- Born: Vivienne Myra Lowe 11 April 1926 Lower Hutt, New Zealand
- Died: 13 July 2011 (aged 85) Lower Hutt, New Zealand
- Education: Hutt Valley High School
- Alma mater: Victoria University College
- Known for: Community leader
- Spouse: Robert Macdonald Boyd ​ ​(m. 1948; died 2004)​
- Children: 4

= Vivienne Boyd =

Dame Vivienne Myra Boyd (née Lowe, 11 April 1926 - 13 July 2011) was a New Zealand woman active in community and public affairs.

==Early life and family==
Born Vivienne Myra Lowe in Lower Hutt on 11 April 1926, Boyd was the daughter of Winifred and Hugh Lowe. She was educated at Hutt Valley High School from 1940 to 1943, and then studied at Victoria University College, graduating Master of Science with third-class honours in 1948.

In 1948, she married Robert Macdonald Boyd, and the couple went on to have four children.

==Community and public life==
She was president of the National Council of Women (1978–1982), a member and later chair of the Consumer Council (1975–1988), and chair of the Abortion Supervisory Committee (1979–1980).

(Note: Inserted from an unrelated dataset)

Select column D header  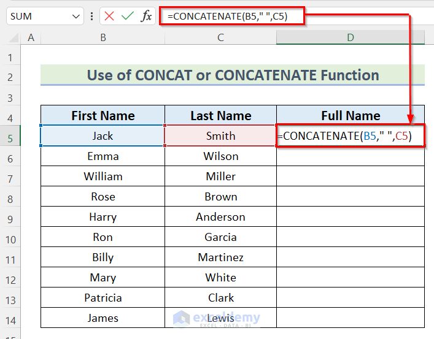[x=350, y=38]
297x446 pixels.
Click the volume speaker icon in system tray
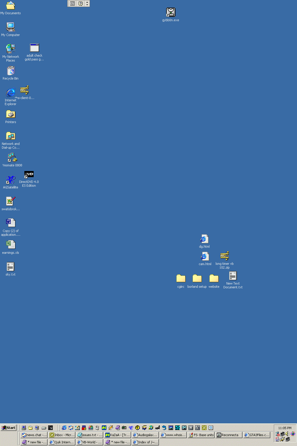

She had active lay leadership roles in the Epuni Baptist Church, and wider New Zealand Baptist roles as president of the Baptist Women's League (1966–1968), as a member and later convenor of the Public Questions Committee (1967–1972, 1977–1979), as a member of the Baptist Union Council (1970–1985) and as president of the Baptist Union (1984–1985). She was the first woman to hold the latter two positions.

==Honours==
In 1977, Boyd was awarded the Queen Elizabeth II Silver Jubilee Medal. She was appointed a Commander of the Order of the British Empire in the 1983 New Year Honours, and then in the 1986 Queen's Birthday Honours, she was promoted to Dame Commander of the same order, for public and community services.

==Death==
Boyd died in Lower Hutt in 2011, and was buried in the Taita Old Cemetery. She had been predeceased by her husband, Robert, in 2004.